Overall, Unthology 4 is a good read. Its varied focus makes it hard to draw conclusions, although in terms of the modern short story, there are some common threads. The contributions are largely third person narratives, and generally eschew verbal pyrotechnics or unusual occurrences in favour of understatement and the slow reveal. However, there’s enough diversity in terms of theme and style to keep the reader interested - my own preference would be for more stories along the lines of The Laundry Key Complex, but I enjoyed sampling stories like The Angel too.
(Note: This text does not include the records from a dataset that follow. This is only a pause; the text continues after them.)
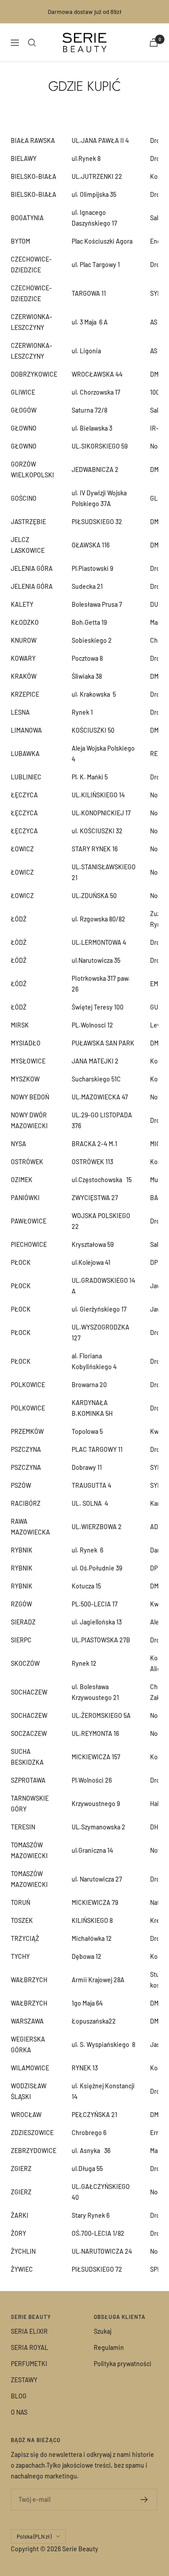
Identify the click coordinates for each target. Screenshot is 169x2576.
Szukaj (102, 2331)
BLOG (19, 2396)
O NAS (19, 2412)
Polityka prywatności (122, 2363)
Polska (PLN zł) (34, 2536)
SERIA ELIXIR (29, 2331)
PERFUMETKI (29, 2363)
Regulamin (109, 2347)
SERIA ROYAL (29, 2347)
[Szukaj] (32, 43)
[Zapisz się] (144, 2499)
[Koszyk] (153, 42)
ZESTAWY (24, 2380)
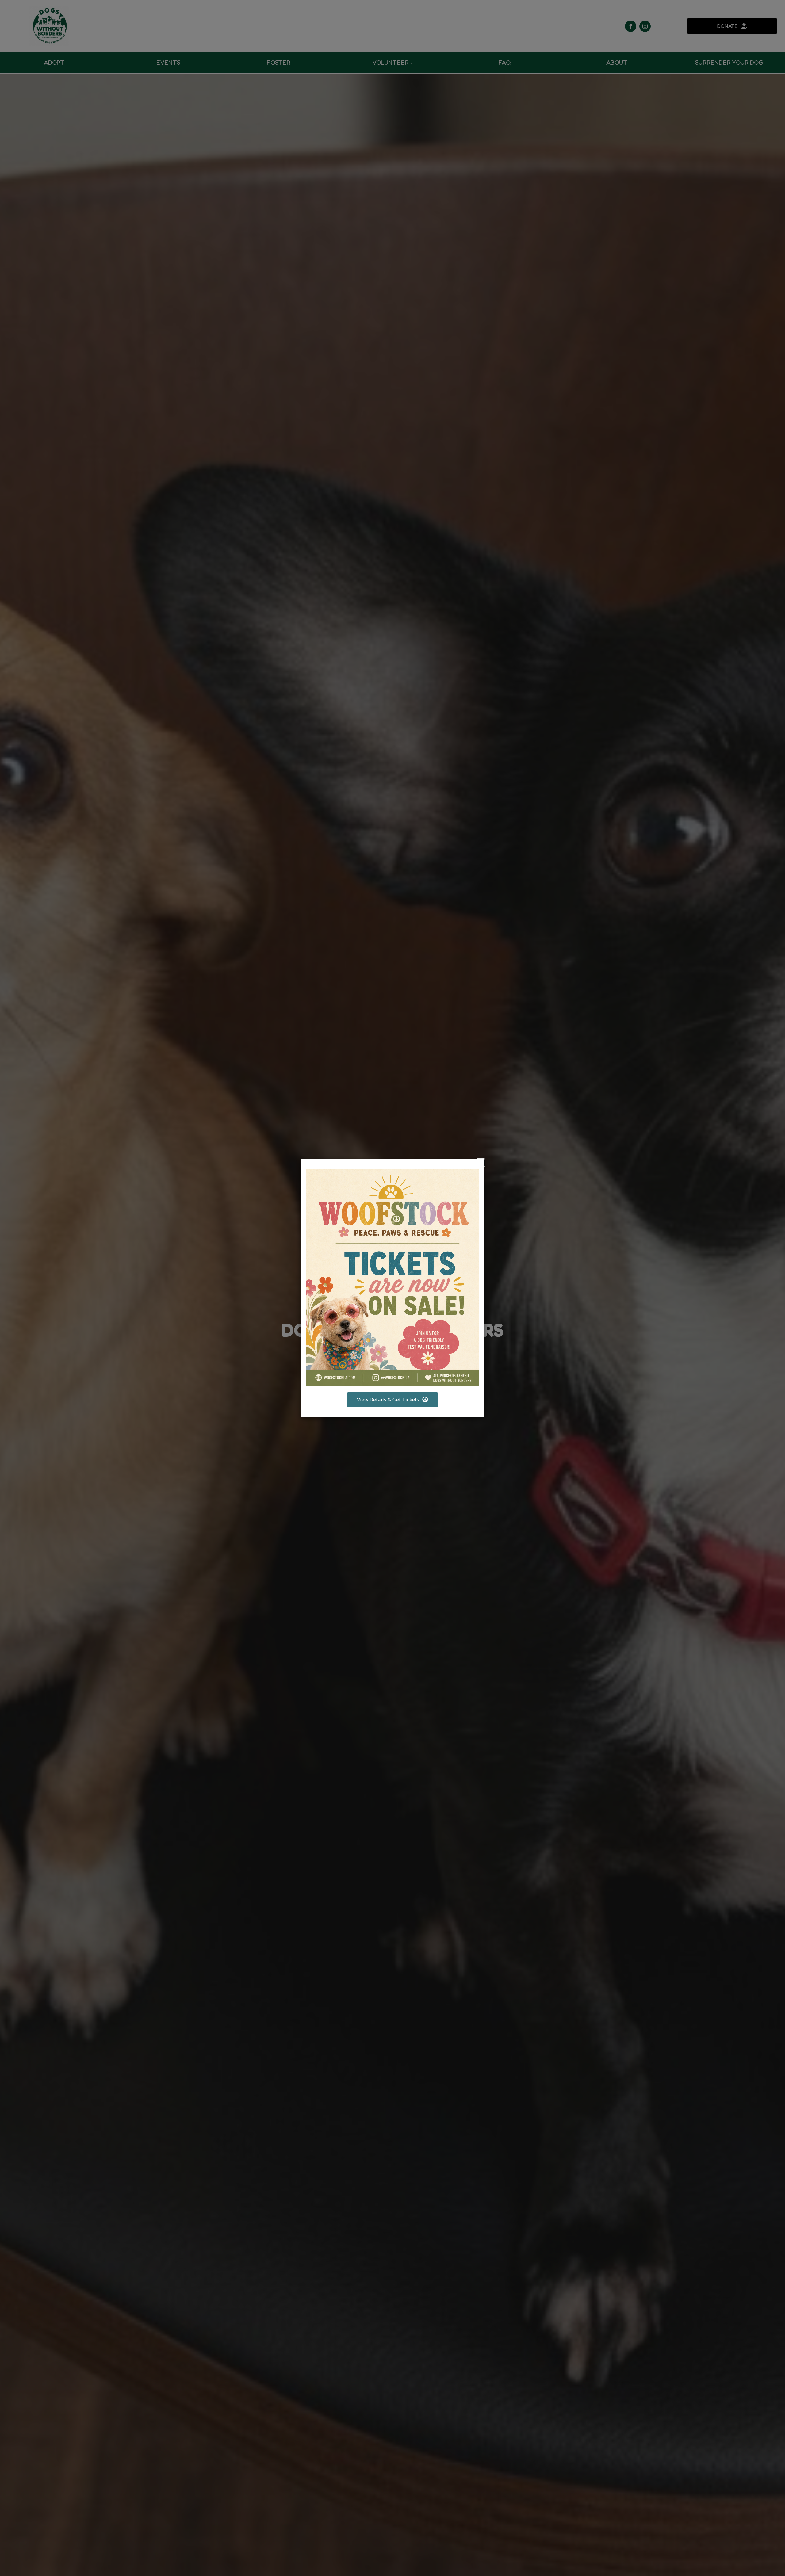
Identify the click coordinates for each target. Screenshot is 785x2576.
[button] (480, 1163)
The authors themselves are a mixture of the established professional, the up-and-coming, and the hobbyist, but the editors maintain a good standard of writing throughout; some stories interested me more than others, but there were none I would call badly written. The news is that short stories are enjoying a resurgence, and Unthology 4 backs this up – there are clearly lots of good ones being written. If you’re a fan of the form, or you’re starting to get interested, I’d recommend it.